Option A: Grant the broad CATALOG_MANAGE_CONTENT privilege (recommended for simplicity):
- This single privilege allows the connector to manage tables and namespaces in the catalog
Option B: Grant specific granular privileges:
- TABLE_LIST - List tables in a namespace
- TABLE_CREATE - Create new tables
- TABLE_DROP - Delete tables
- TABLE_READ_PROPERTIES - Read table metadata
- TABLE_WRITE_PROPERTIES - Update table metadata
- TABLE_WRITE_DATA - Write data to tables
- NAMESPACE_LIST - List namespaces
- NAMESPACE_CREATE - Create new namespaces
- NAMESPACE_READ_PROPERTIES - Read namespace metadata
In the Airbyte connector configuration, provide the following information:
- Polaris Server URI: The base URL of your Polaris server. For example: http://localhost:8181/api/catalog
- Catalog Name: The name of the catalog you created in Polaris (e.g., quickstart_catalog)
- Client ID: The OAuth Client ID provided when creating the principal
- Client Secret: The OAuth Client Secret provided when creating the principal
- Default namespace: The namespace to be used for table identifiers when the destination namespace is set to "Destination-defined" or "Source-defined"
Set the Warehouse location option to s3://<bucket name>/path/within/bucket.
Ensure that your Polaris catalog has been configured with the appropriate storage credentials to access your S3 bucket.

Output schema

How Airbyte generates the Iceberg schema

In each stream, Airbyte maps top-level fields to Iceberg fields. Airbyte maps nested fields (objects, arrays, and unions) to string columns and writes them as serialized JSON.

This is the full mapping between Airbyte types and Iceberg types.

Airbyte type	Iceberg type
Boolean	Boolean
Date	Date
Integer	Long
Number	Double
String	String
Time with timezone*	Time
Time without timezone	Time
Timestamp with timezone*	Timestamp with timezone
Timestamp without timezone	Timestamp without timezone
Object	String (JSON-serialized value)
Array	String (JSON-serialized value)
Union	String (JSON-serialized value)

*Airbyte converts the time with timezone and timestamp with timezone types to Coordinated Universal Time (UTC) before writing to the Iceberg file.

Managing schema evolution

This connector never rewrites existing Iceberg data files. This means Airbyte can only handle specific source schema changes.

Adding or removing a column
Widening a column
Changing the primary key

You have the following options to manage schema evolution.

To handle unsupported schema changes automatically, use Full Refresh - Overwrite as your sync mode.
To handle unsupported schema changes as they occur, wait for a sync to fail, then take action to restore it. Either:
- Manually edit your table schema in Iceberg directly.
- Refresh your connection in Airbyte.
- Clear your connection in Airbyte.

Naming

Like most Airbyte destination connectors, the S3 Data Lake connector may modify identifiers (stream name/namespace, column names) for compatibility with the destination.
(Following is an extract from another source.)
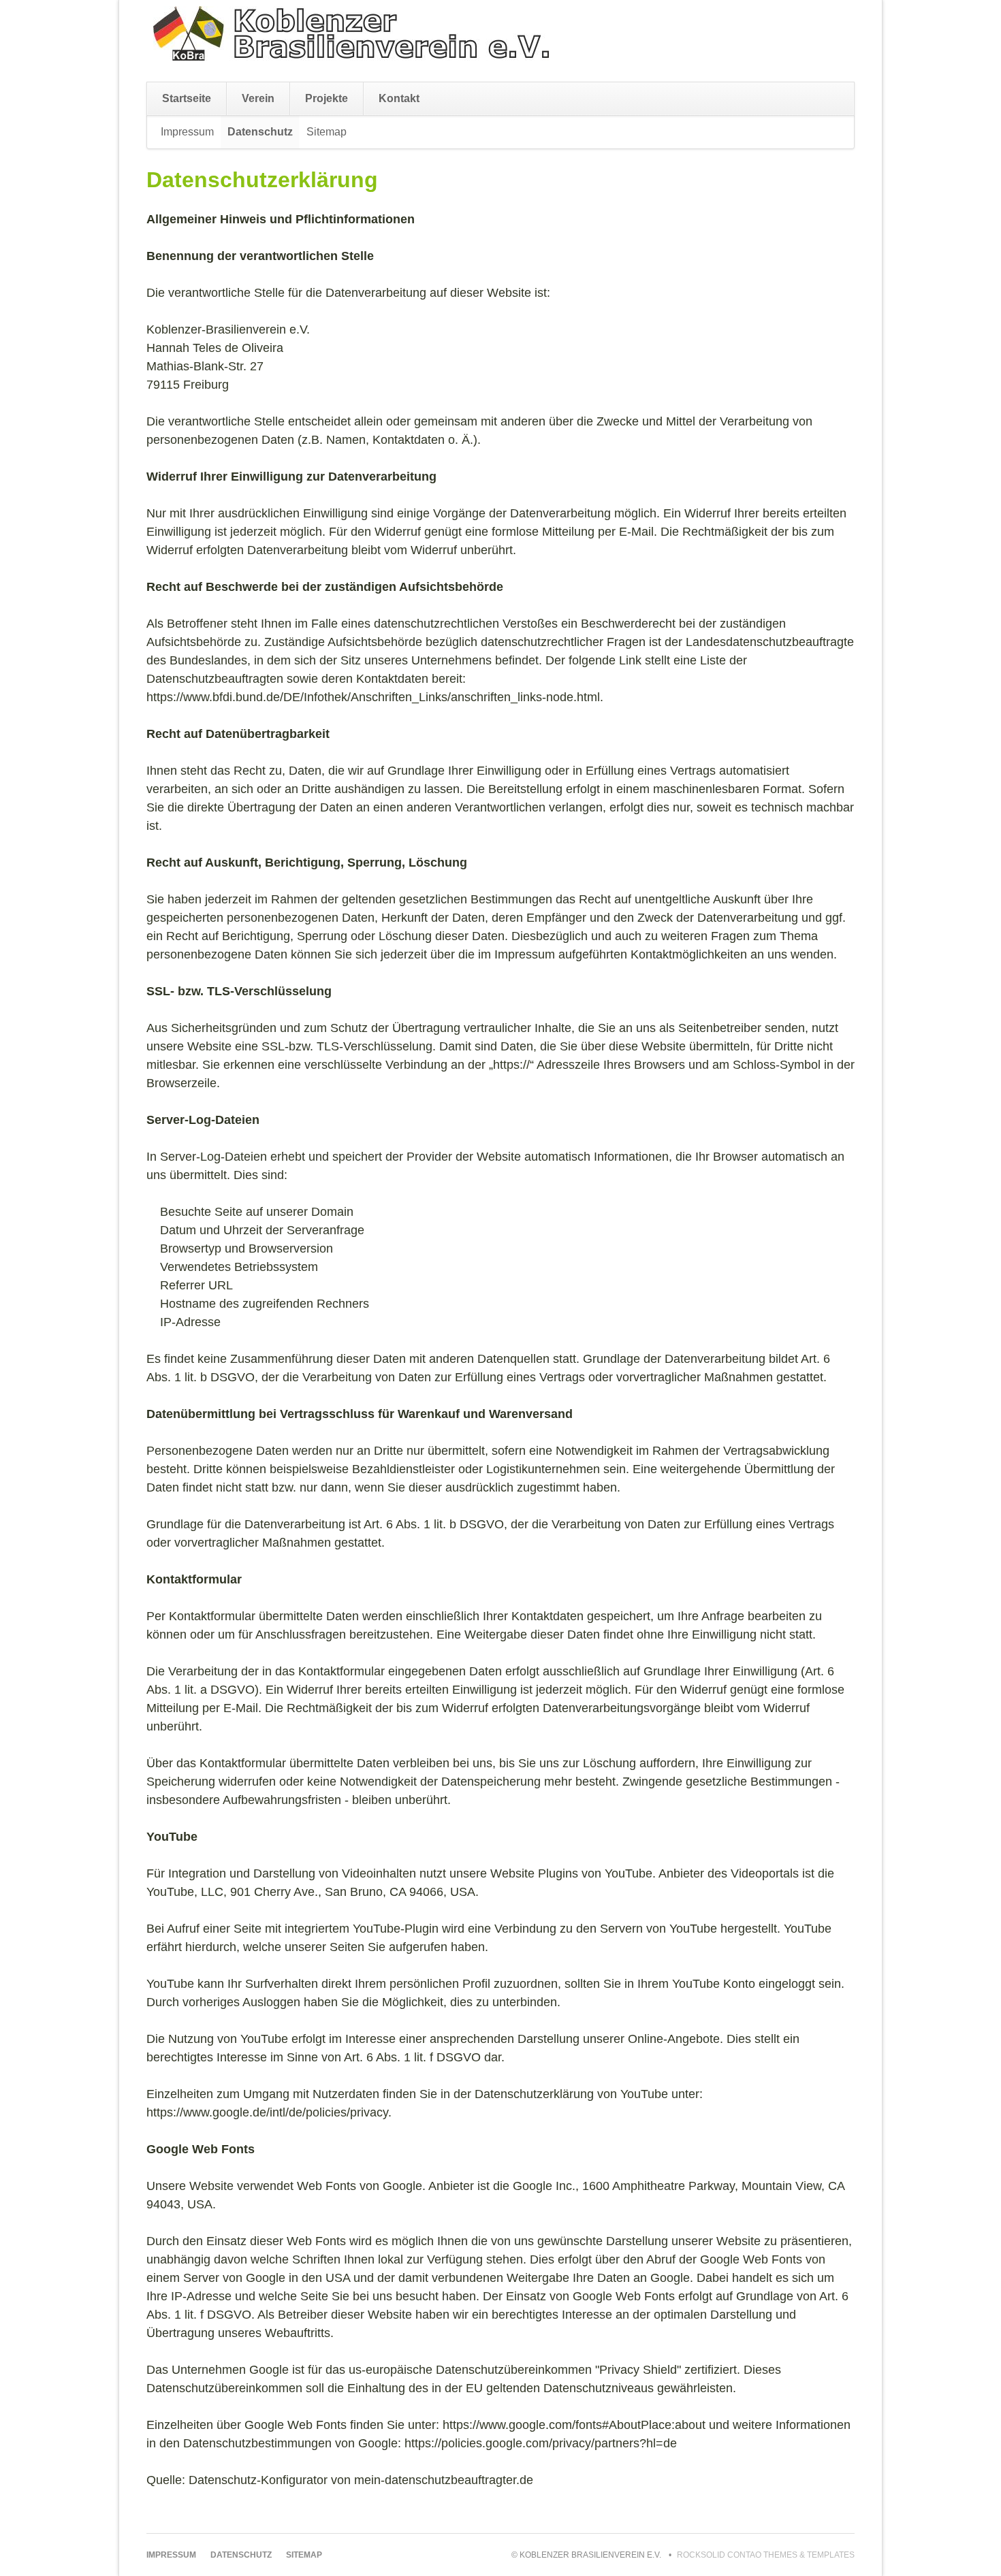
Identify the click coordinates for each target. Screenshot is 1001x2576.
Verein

In particular, when using AWS Glue, the connector will:

Lowercase all stream table names and namespaces
Change any non-alphanumeric character in a table name/namespace to an underscore for compatibility with Athena

Deduplication

This connector uses a merge-on-read strategy to support deduplication.

Airbyte translates the stream's primary keys to Iceberg's identifier columns.
An "upsert" is an equality-based delete on that row's primary key, followed by an insertion of the new data.

Assumptions about primary keys

The S3 Data Lake connector assumes that one of two things is true:

The source never emits the same primary key twice in a single sync attempt.
If the source emits the same primary key multiple times in a single attempt, it always emits those records in cursor order from oldest to newest.

If these conditions aren't met, you may see inaccurate data in Iceberg in the form of older records taking precedence over newer records. If this happens, use append or overwrite as your sync modes.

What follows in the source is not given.